Researchers at UCSD Study the Extreme Lives of Tardigrades


Andrew Ha

UC San Diego scientists have recently discovered the mechanism that allows tardigrades, a microscopic animal species, to survive extreme conditions. Published on Oct. 1, 2019 in the eLife journal, the study established how Dsup, a protein found only in tardigrades, functions in the animal’s body. 

Tardigrades, commonly known as water bears or moss piglets, are aquatic micro-animals that live almost everywhere on Earth. Considered extremophiles, tardigrades have been found to even be able to survive in space against the vacuum and radiation of low-Earth orbit. When not in the water, tardigrades go into a dehydrated state, allowing them to be much more resistant to outside conditions. 

With the scientific community’s increasing interest in tardigrades over the years, distinguished professor of biological sciences Dr. Jame Kardonaga found that his lab could be well-suited to do the research. 

“[Dsup] looked like a protein that had to do with chromatin (natural form of DNA packaged with proteins),” Dr. Kadonaga said to the UCSD Guardian. “We’ve been working on chromatin for the last 30 years and it looked like Dsup was a chromatin protein. So when Carolina Chavez, who was an undergraduate here, contacted me to find a lab to work in, I let her start working on it.”

The tardigrade study was written by undergraduate Carolina Chavez (now a Ph.D. student at UCLA), Postdoctoral Fellow Grisel Cruz-Becerra, Assistant Project Scientist Jia Fei, Research Scientist George A. Kassavetis, and Distinguished Professor James T. Kadonaga.

Previous research on tardigrades had already made the connection between Dsup and its protection against X-rays, but research had yet to indicate how this mechanism works. Through this new study, the UCSD scientists were able to fill in this gap of knowledge.  

“X-rays create hydroxyl radicals that hit the DNA,” Dr. Kadonaga said. “We found that the Dsup binds to [units of chromatin], creating a protective cloud that protects the cell from hydroxyl radicals. That explains how Dsup proteins make cells resistant to X-rays.”

=======

• _REQUIRED WORK_: Set down, word for word, everything in the tardigrade article above from "With the scientific" down to "James T. Kadonaga.".

=======

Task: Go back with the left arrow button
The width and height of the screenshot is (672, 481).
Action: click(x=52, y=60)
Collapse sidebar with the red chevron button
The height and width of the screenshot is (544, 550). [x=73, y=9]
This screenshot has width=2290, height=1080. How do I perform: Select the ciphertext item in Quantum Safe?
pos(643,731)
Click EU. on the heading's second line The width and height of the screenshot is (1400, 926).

=======

• _ANSWER SPACE_:
With the scientific community’s increasing interest in tardigrades over the years, distinguished professor of biological sciences Dr. Jame Kardonaga found that his lab could be well-suited to do the research. 

“[Dsup] looked like a protein that had to do with chromatin (natural form of DNA packaged with proteins),” Dr. Kadonaga said to the UCSD Guardian. “We’ve been working on chromatin for the last 30 years and it looked like Dsup was a chromatin protein. So when Carolina Chavez, who was an undergraduate here, contacted me to find a lab to work in, I let her start working on it.”

The tardigrade study was written by undergraduate Carolina Chavez (now a Ph.D. student at UCLA), Postdoctoral Fellow Grisel Cruz-Becerra, Assistant Project Scientist Jia Fei, Research Scientist George A. Kassavetis, and Distinguished Professor James T. Kadonaga.